=== Required work ===
In the data that follows, find the line containing "Express delivery (531, 2377)"; then quote that line and every line after it, exactly, through the last one.

[Data excerpts]
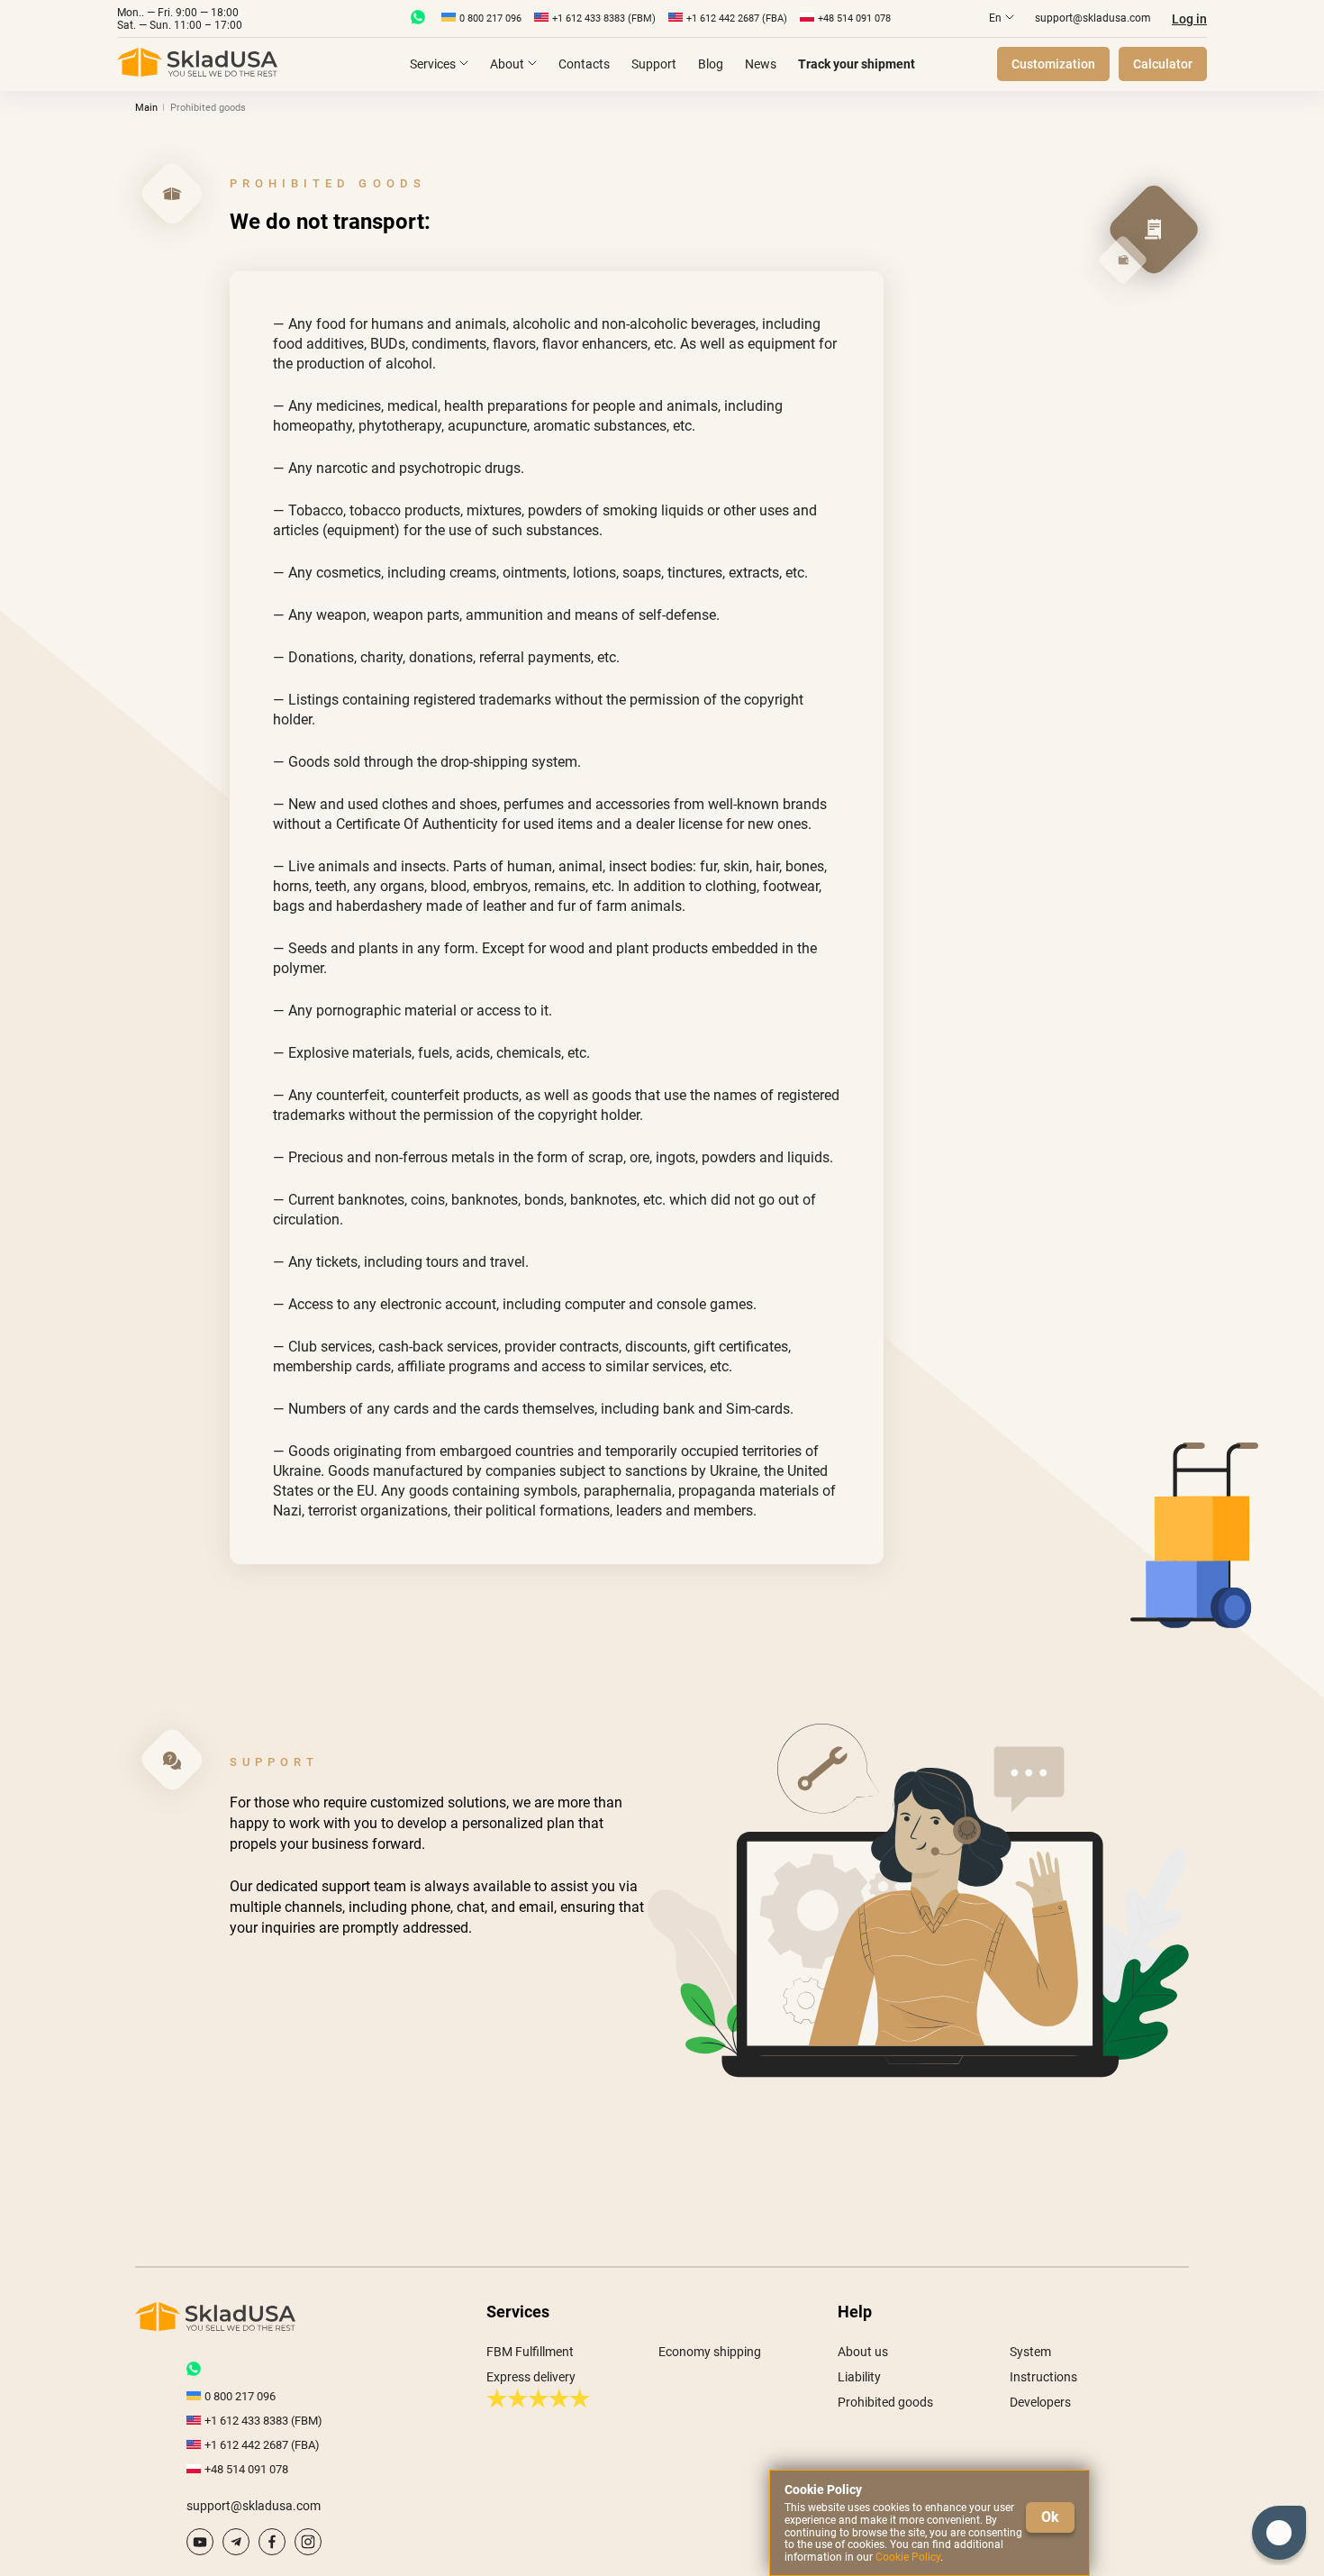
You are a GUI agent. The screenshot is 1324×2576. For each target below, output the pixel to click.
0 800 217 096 (490, 18)
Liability (859, 2377)
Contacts (584, 64)
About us (863, 2351)
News (760, 64)
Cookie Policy (907, 2557)
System (1030, 2351)
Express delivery (531, 2377)
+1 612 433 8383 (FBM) (604, 18)
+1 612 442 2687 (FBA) (736, 18)
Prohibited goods (885, 2402)
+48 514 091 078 (854, 18)
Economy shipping (709, 2351)
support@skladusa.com (1093, 18)
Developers (1040, 2402)
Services (433, 64)
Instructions (1043, 2377)
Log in (1189, 19)
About (507, 64)
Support (653, 64)
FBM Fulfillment (530, 2351)
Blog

=== Response to the task ===
Express delivery (531, 2377)
+1 612 433 8383 (FBM) (604, 18)
+1 612 442 2687 (FBA) (736, 18)
Prohibited goods (885, 2402)
+48 514 091 078 (854, 18)
Economy shipping (709, 2351)
support@skladusa.com (1093, 18)
Developers (1040, 2402)
Services (433, 64)
Instructions (1043, 2377)
Log in (1189, 19)
About (507, 64)
Support (653, 64)
FBM Fulfillment (530, 2351)
Blog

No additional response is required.